Penjelasan Pasal 1 angka 6:
Yang dimaksud dengan “Pejabat negara yang lain” dalam
ketentuan ini misalnya Kepala Perwakilan Republik Indonesia di luar negeri yang
berkedudukan sebagai Duta Besar Luar Biasa dan Berkuasa Penuh, Wakil Gubernur,
dan Bupati/Walikotamadya;
2. Undang-Undang
Nomor 43 Tahun 1999 tentang Perubahan Atas Undang-Undang Nomor 8 Tahun 1974 tentang Pokok-Pokok Kepegawaian.

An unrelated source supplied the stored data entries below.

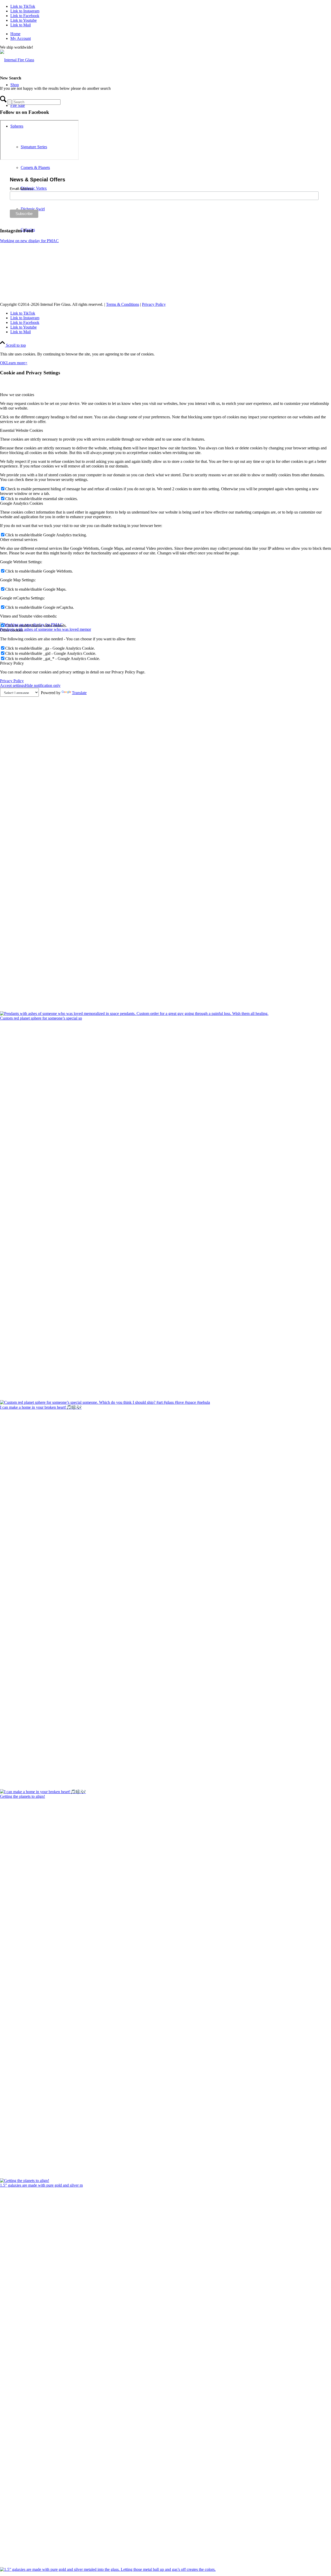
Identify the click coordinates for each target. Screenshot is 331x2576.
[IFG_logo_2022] (17, 60)
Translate (79, 693)
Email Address (21, 189)
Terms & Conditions (122, 304)
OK (3, 363)
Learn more (15, 363)
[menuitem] (170, 34)
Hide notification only (43, 685)
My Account (20, 38)
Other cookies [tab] (11, 630)
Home (15, 34)
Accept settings (12, 685)
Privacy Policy (154, 304)
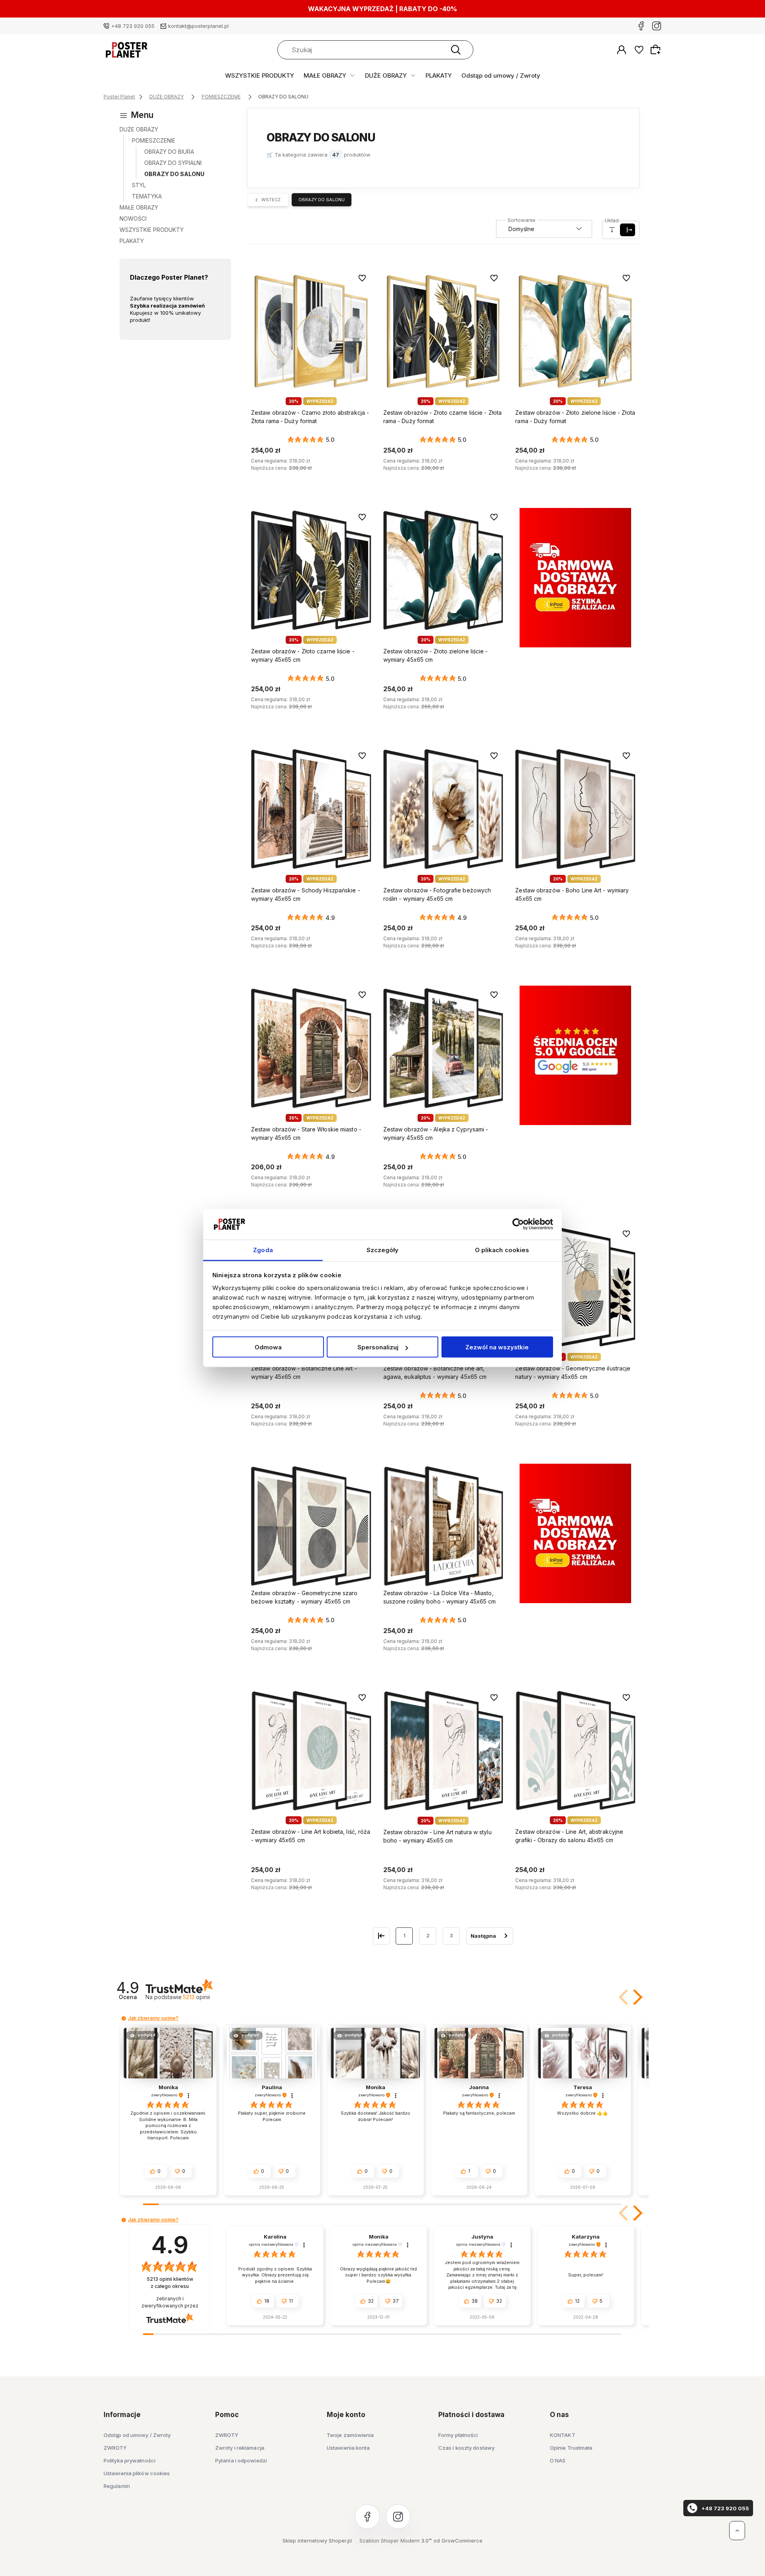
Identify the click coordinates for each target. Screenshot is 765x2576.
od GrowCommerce (458, 2540)
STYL (139, 185)
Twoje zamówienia (350, 2435)
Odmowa (268, 1347)
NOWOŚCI (133, 218)
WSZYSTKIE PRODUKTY (259, 75)
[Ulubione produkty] (639, 50)
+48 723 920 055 (133, 26)
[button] (636, 1997)
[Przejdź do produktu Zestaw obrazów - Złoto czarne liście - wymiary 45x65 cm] (311, 570)
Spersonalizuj (377, 1347)
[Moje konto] (621, 50)
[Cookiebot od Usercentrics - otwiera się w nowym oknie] (518, 1224)
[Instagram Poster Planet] (656, 26)
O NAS (558, 2460)
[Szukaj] (456, 49)
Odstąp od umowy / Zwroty (500, 75)
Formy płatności (458, 2435)
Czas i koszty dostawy (466, 2448)
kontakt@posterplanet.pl (198, 26)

Pasal 1 angka 4, “Pejabat Negara adalah pimpinan
dan anggota lembaga tertinggi/tinggi negara
sebagaimana dimaksud dalam
Undang-Undang Dasar 1945 dan Pejabat Negara lainnya yang ditentukan oleh Undang-Undang”.
Pasal 11
(1)
Pejabat
Negara terdiri atas:
a. Presiden dan Wakil Presiden;
b. Ketua, Wakil Ketua, dan Anggota Majelis
Permusyarawatan Rakyat;
c. Ketua, Wakil ketua, dan Anggota Dewan Perwakilan
Rakyat;
d. Ketua, Wakil Ketua, Ketua Muda, dan Hakim Agung pada
Mahkamah Agung serta Ketua, Wakil Ketua, dan Hakim pada semua Badan Peradilan;
e. Ketua, Wakil Ketua, dan Anggota Dewan Pertimbangan
Agung;
f. Ketua, Wakil Ketua, dan Anggota Badan Pemeriksa
Keuangan;
g. Menteri dan jabatan yang setingkat Menteri;
h. Kepala Perwakilan Republik Indonesia di luar negeri
yang berkedudukan
sebagai Duta Besar Luar Biasa dan Berkuasa Penuh;
i. Gubernur dan Wakil Gubernur;
j. Bupati/Walikota dan Wakil Bupati/Wakil Walikota; dan
k. Pejabat Negara lainnya yang ditentukan oleh
Undang-Undang.
3. Pasal 1 angka 7
Undang-Undang Nomor 9 Tahun 2010 tentang Keprotokolan, “Pimpinan dan anggota lembaga
negara sebagaimana dimaksud dalam Undang-Undang Dasar Negara Republik Indonesia
Tahun 1945 dan Pejabat Negara yang
secara tegas ditentukan dalam Undang-Undang”.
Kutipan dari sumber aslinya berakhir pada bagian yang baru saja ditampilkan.